= Supplied material =
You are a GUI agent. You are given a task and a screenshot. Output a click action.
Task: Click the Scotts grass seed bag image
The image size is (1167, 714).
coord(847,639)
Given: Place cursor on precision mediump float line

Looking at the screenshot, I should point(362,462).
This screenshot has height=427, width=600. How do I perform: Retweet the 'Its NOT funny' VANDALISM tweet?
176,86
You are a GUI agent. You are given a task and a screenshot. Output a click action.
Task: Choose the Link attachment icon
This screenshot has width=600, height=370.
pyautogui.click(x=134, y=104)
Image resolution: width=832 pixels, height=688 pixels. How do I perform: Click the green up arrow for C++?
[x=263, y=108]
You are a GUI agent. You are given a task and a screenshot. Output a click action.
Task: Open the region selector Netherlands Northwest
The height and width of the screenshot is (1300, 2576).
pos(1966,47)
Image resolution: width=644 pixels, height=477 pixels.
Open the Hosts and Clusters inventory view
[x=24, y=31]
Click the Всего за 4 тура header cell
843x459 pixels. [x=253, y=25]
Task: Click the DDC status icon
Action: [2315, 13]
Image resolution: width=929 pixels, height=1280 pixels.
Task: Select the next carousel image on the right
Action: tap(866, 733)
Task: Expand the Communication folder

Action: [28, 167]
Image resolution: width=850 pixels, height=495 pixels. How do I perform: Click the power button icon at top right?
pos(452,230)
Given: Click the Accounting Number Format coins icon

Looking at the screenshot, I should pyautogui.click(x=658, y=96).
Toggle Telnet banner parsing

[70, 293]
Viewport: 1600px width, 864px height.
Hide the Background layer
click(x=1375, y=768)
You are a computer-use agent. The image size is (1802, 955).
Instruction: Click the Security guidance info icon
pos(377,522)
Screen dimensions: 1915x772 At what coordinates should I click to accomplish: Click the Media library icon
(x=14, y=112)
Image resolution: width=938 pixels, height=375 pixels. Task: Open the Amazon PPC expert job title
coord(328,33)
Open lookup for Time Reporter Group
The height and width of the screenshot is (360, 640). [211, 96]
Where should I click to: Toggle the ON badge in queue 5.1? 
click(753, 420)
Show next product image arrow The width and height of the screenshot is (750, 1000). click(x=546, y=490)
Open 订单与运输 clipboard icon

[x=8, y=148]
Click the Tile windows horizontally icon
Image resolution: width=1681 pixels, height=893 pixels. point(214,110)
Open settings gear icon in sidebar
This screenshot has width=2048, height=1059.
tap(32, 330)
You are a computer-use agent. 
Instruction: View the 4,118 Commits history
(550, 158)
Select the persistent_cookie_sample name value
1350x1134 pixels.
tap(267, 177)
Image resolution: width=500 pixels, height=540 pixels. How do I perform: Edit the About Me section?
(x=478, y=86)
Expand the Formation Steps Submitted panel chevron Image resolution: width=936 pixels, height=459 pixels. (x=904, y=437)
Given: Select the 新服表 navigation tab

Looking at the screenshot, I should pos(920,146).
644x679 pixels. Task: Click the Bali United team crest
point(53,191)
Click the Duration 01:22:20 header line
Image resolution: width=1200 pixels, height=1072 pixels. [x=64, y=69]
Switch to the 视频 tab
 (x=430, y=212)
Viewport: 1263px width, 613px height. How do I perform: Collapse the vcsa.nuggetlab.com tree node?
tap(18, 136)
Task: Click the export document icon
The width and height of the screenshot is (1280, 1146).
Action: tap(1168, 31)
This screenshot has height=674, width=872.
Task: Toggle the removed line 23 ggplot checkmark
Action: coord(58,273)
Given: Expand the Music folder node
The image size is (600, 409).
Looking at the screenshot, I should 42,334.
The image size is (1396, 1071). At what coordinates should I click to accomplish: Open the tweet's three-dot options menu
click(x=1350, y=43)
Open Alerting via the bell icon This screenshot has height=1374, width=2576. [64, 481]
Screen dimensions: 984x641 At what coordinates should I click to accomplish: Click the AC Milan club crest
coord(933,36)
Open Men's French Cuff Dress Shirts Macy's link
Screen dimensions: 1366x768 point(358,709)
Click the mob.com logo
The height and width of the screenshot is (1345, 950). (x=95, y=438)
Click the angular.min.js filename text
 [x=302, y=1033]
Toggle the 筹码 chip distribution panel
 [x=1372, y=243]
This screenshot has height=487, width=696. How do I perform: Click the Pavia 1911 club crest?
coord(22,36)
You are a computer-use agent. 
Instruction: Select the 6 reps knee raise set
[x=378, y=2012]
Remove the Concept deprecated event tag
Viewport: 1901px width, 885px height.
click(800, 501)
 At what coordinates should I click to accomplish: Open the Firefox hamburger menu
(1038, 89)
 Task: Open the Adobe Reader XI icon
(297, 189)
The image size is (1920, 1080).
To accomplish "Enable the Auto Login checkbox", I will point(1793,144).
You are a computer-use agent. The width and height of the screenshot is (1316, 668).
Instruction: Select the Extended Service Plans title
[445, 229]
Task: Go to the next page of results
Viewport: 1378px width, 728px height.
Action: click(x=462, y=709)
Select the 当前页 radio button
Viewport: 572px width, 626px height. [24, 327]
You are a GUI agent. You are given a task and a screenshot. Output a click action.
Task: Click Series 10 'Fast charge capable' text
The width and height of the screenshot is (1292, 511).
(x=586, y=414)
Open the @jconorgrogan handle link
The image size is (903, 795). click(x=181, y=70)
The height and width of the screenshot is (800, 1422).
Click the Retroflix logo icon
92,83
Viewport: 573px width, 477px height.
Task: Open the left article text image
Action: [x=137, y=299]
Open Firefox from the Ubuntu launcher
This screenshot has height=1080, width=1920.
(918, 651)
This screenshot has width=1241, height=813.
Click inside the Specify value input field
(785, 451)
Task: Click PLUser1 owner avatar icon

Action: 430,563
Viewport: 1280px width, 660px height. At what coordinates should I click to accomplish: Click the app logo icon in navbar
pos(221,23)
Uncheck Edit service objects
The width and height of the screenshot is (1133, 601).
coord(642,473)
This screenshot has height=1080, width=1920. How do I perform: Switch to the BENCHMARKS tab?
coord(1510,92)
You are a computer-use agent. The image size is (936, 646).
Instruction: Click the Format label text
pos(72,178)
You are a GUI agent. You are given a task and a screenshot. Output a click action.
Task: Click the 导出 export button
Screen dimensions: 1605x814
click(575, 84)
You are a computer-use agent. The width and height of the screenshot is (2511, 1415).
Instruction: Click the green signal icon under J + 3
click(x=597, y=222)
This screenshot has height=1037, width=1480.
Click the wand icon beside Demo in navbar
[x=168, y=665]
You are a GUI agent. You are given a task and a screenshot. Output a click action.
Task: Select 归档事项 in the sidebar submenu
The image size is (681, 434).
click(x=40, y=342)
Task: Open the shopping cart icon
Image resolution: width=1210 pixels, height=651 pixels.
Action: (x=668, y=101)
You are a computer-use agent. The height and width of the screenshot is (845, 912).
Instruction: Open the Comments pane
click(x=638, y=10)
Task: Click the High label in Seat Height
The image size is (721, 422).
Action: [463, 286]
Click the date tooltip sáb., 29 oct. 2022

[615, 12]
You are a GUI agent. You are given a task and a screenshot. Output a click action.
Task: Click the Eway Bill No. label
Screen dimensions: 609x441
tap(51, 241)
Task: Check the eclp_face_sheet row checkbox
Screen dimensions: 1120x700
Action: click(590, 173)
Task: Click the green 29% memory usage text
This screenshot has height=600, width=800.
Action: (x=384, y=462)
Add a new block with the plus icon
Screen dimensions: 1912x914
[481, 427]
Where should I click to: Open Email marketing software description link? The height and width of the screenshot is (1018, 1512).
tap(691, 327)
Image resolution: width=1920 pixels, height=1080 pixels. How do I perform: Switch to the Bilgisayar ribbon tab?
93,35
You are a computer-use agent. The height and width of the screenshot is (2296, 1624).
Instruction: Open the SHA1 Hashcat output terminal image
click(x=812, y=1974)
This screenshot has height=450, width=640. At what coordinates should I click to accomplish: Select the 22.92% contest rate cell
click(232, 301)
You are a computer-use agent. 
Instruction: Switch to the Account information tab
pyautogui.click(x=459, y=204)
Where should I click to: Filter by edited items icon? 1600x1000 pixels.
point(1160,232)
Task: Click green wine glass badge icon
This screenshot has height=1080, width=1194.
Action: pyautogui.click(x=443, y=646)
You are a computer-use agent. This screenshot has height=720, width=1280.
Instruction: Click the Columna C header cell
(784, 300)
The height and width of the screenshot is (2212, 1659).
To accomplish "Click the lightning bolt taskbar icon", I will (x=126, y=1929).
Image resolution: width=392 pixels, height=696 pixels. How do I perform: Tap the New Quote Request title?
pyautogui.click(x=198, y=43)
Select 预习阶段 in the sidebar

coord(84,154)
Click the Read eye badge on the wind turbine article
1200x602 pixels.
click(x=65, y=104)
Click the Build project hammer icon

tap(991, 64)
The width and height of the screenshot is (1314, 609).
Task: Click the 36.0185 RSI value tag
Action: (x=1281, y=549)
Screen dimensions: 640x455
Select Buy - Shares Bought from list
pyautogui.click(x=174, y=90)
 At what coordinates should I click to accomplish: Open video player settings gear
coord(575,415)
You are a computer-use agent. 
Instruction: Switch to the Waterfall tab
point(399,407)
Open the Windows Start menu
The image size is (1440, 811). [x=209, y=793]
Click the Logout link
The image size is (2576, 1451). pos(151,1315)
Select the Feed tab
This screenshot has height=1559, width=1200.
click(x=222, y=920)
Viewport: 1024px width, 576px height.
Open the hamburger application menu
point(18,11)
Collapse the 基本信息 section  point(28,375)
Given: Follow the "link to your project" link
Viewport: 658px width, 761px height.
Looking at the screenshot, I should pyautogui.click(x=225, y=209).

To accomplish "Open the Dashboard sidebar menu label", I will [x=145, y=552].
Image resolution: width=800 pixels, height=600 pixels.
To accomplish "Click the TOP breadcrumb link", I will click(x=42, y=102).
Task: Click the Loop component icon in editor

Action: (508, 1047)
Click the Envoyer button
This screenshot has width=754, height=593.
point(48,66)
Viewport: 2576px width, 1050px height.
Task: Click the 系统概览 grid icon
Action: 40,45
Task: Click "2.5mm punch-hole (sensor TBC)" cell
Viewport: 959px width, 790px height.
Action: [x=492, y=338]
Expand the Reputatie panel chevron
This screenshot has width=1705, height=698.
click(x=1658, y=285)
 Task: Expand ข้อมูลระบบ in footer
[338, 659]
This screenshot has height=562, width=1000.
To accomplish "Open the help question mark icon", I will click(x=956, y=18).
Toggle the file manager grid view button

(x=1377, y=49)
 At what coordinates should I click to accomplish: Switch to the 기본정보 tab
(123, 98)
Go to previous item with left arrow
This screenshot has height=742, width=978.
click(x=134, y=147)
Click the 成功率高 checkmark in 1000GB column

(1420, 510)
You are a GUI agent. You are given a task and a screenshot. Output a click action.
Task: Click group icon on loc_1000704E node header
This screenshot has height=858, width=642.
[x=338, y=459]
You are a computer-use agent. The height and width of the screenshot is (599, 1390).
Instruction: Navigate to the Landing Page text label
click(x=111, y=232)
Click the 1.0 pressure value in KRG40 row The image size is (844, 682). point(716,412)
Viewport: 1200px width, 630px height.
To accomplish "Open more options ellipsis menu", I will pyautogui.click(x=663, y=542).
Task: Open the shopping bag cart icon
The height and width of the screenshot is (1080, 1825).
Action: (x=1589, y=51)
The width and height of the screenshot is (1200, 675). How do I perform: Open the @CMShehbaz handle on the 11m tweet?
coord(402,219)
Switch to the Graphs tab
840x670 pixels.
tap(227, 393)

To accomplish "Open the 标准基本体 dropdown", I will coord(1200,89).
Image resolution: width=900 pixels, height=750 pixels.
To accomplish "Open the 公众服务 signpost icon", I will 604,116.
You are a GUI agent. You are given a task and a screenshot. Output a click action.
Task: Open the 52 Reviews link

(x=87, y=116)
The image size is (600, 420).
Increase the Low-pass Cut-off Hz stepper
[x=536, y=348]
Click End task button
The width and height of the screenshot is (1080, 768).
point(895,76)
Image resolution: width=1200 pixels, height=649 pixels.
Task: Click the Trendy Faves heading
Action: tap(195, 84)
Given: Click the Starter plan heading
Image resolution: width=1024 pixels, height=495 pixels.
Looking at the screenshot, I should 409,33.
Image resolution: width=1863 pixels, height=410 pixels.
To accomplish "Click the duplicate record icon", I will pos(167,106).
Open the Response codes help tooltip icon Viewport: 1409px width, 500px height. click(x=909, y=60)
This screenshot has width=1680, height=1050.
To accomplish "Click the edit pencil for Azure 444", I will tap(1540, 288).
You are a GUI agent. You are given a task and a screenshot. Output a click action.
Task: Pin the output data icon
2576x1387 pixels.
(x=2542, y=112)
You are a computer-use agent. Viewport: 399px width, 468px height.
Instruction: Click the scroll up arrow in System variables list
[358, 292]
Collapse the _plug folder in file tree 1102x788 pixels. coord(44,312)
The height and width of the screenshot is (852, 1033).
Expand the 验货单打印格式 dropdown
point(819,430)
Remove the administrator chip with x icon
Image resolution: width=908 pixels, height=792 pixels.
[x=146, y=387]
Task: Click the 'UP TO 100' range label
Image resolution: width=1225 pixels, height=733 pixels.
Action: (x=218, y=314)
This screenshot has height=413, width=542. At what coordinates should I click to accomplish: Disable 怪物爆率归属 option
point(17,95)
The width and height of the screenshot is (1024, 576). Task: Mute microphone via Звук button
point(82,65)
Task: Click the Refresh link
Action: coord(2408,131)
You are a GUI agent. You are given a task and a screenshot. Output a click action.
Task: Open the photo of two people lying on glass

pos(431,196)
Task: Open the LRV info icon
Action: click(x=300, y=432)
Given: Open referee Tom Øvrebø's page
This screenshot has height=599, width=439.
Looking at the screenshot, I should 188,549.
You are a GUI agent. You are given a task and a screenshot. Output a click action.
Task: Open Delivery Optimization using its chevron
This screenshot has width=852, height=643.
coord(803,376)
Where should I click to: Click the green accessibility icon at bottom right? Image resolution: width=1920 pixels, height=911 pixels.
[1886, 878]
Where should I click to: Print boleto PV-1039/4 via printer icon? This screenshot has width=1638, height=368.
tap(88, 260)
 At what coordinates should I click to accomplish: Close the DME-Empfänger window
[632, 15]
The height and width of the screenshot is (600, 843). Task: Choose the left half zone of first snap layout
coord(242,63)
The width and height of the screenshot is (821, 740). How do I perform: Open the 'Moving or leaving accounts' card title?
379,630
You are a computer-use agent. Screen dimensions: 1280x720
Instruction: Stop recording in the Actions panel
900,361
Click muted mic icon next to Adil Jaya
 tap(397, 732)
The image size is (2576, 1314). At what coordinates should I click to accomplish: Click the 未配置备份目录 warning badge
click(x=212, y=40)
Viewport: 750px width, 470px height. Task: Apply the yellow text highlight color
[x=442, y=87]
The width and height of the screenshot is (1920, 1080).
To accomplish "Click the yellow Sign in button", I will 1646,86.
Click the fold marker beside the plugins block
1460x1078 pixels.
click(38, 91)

= Task description =
Present the part of the data that opens with the line containing "is (1316, 668)." and closes with the line containing "The image size is (903, 795)." as a numbered list, leaving out any blank lines.

= Solution to the problem =
1. You are a computer-use agent. The width and height of the screenshot is (1316, 668).
2. Instruction: Select the Extended Service Plans title
3. [445, 229]
4. Task: Go to the next page of results
5. Viewport: 1378px width, 728px height.
6. Action: click(x=462, y=709)
7. Select the 当前页 radio button
8. Viewport: 572px width, 626px height. [24, 327]
9. You are a GUI agent. You are given a task and a screenshot. Output a click action.
10. Task: Click Series 10 'Fast charge capable' text
11. The width and height of the screenshot is (1292, 511).
12. (x=586, y=414)
13. Open the @jconorgrogan handle link
14. The image size is (903, 795). click(x=181, y=70)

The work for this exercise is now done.